Neanche un corpo da seppellire, neanche le ossa. Niente doveva rimanere di Giuseppe Di Matteo per il boss Giovanni Brusca.

“Liberatevi di sto canuzzo”, aveva detto ai suoi gregari che, dopo 779 giorni di prigionia, prima strangolarono e poi sciolsero nell’acido il ragazzino. Era l’11 gennaio del 1996, Giuseppe avrebbe compiuto 15 anni 8 giorni dopo. La colpa di questo adolescente, la sua ignominia era quella di essere figlio di Santino Di Matteo, mafioso poi pentito. Un’onta infinita secondo ‘u verru’, il porco, come Cosa Nostra chiamava Giovanni Brusca, che decretò senza un minimo tentennamento, di far fare questa fine orribile a un povero ragazzino, innocente per tutto, colpevole per Dna.

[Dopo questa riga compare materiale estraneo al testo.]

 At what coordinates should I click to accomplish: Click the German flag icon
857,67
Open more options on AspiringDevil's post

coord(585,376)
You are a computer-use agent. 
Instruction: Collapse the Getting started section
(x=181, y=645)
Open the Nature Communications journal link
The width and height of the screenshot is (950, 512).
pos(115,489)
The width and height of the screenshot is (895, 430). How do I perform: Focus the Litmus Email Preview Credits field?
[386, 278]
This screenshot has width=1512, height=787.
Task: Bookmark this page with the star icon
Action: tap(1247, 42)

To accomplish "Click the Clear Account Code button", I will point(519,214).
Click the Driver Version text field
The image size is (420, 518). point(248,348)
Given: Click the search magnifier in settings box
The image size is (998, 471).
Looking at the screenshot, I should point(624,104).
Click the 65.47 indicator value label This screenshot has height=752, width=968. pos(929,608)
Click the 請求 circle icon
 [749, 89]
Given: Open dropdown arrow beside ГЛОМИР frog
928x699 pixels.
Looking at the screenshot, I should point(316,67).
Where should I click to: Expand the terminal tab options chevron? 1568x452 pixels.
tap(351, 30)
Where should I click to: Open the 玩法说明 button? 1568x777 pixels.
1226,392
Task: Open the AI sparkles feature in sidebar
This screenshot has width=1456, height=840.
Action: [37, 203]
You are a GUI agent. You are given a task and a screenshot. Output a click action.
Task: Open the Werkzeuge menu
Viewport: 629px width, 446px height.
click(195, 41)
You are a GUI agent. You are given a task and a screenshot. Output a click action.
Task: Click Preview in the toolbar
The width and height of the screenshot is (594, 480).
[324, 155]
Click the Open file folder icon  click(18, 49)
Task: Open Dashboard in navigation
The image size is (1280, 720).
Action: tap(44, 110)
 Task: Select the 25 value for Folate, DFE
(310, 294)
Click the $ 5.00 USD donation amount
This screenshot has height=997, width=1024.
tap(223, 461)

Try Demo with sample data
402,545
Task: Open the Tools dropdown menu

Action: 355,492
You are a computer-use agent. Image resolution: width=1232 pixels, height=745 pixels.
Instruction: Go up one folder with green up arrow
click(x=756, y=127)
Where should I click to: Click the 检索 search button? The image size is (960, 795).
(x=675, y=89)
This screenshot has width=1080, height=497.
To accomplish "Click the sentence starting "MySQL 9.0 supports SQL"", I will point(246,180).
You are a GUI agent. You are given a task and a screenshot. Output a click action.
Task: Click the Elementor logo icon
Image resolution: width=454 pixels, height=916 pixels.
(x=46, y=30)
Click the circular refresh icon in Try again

Di questa storia ignobile parla “Non mi piace il buio, prigionia e morte di Giuseppe Di Matteo”, il nuovo spettacolo di Angelo Sicilia, fondatore della Marionettistica popolare siciliana e fondatore dei Pupi antimafia. L’opera, andata in scena ieri all’Auditorium della Rai di Palermo, è ispirata al libro di Martino Lo Cascio ‘Il giardino della memoria’ (edizioni Mesogea), che racconta questa vicenda crudele da un’altra prospettiva, con gli occhi e la voce di Giuseppe Di Matteo, costretto per oltre due anni a stare in silenzio, rannicchiato e spostato in 7 nascondigli di fortuna.